Looking Beyond The Easter Basket
Monday, March 17, 2008
The kingdom of heaven is like treasure hidden in a field.
-- Matthew 13:44
The other day, on my walk up the hill and around the block, I found a dirty penny on the pavement. An old response kicked in: The find is mine. I bent over, picked it up and put it in my pocket. Back in the house, I dropped it, among other coins similarly discovered in recent years, in a woven reed basket on my dresser. It's a small basket, as wide as a hen's egg is long; a friend gave it to me one Easter, soon after my parents died. She'd filled it with paper grass hiding jelly beans and chocolate eggs.
I've never participated in an Easter egg hunt, happily snatching colorful treasure hidden in the crook of a tree or a patch of pachysandra. Hide and seek, search and find, was not part of our family's holiday tradition.
On Saturday afternoon we many siblings gathered in the kitchen to color hard-boiled eggs under Mother's watchful eye. That night we laid the dried, dyed dozens on fake grass lining two wicker baskets the size of church offering plates. On Sunday morning Dad set out our Easter candy -- a chocolate rabbit alongside a large cream-filled egg -- in plain sight, on the veneered buffet. In the early afternoon, Mom opened the oven door to reveal the ham, now cooked, that we'd seen her entomb there before we went to church.
In our milieu, any holiday search or surprise had taken place long ago and far away: the story told in the Gospel of Luke, of angels at the grave asking mourners, "Why do you seek the living among the dead?"
As spring emerged and blossomed, my dad took great joy in finding treasures hidden in fields and hedges. Nature's edible gifts, a seasonal bounty: dandelions, leeks, rhubarb stalks, sassafras and horseradish roots, blackberries, cider apples, even swarms of honeybees (not that we ate the bees).

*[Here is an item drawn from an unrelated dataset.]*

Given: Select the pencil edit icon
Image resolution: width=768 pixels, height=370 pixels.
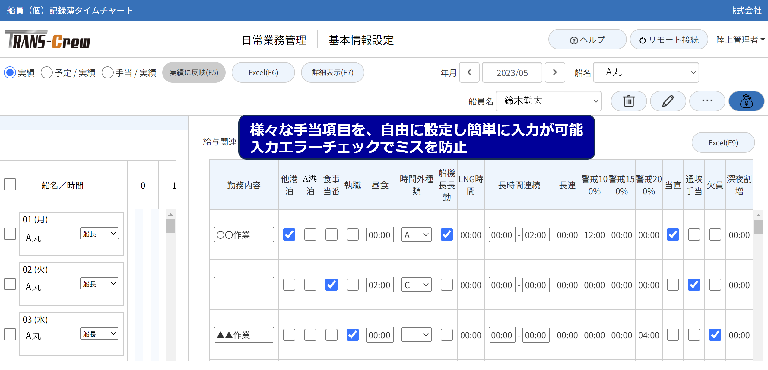Looking at the screenshot, I should click(668, 101).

Like father, like daughter, at least in my salad days. Twenty years ago, when the elderberries bloomed on the bank at the I-66 overpass on Route 7 in Falls Church, I eyed the bushes until the fruit ripened. I stopped and picked enough for a pie. But that was then, before traffic became so congested, before I narrowed my vision and focused my eyes on the road.
On what was Dad's last Easter weekend among the living, I went "back home" to western New York to visit him. Times had changed there, too, most dramatically after Mom's death the previous summer. Maybe halfheartedly, I tried to make a little holiday. On Saturday I boiled a few eggs, though I didn't look for coloring or baskets. No one mentioned candy. On Sunday afternoon, I served up roast chicken.
After dinner, my sister drove in, joining us for dessert and conversation, which twisted and turned until it got stuck on some point of information, which sent her looking for answers in Dad's front-room library. There she embarked on a solitary hunt, so I don't know how many volumes she opened before she rushed back to the dining room. "Dad! Look what I found!" She held open a fat, old book, revealing a Franklin-face $100 bill slipped between two pages, nudged deep into the spine.
Dad smiled. Treasure hidden in a book. For a second he stared at the ready money, as if conjuring a vague memory. "Oh, yes," he said. "I put that there," to be retrieved in some hour of need. "Here, give it to me." With that he plucked the flat-pressed bill and tucked it into his wallet, where it remained for all of two hours. At a vesper service, I watched as he dropped it into the offering plate, passing it on to the larger community.
Like father, like daughter. It's time for a wider purview. I stare at my little basket of found change. On Easter, I'll take the small coins, multiply their value by 100 for good measure, and give the cache away, for some communal good.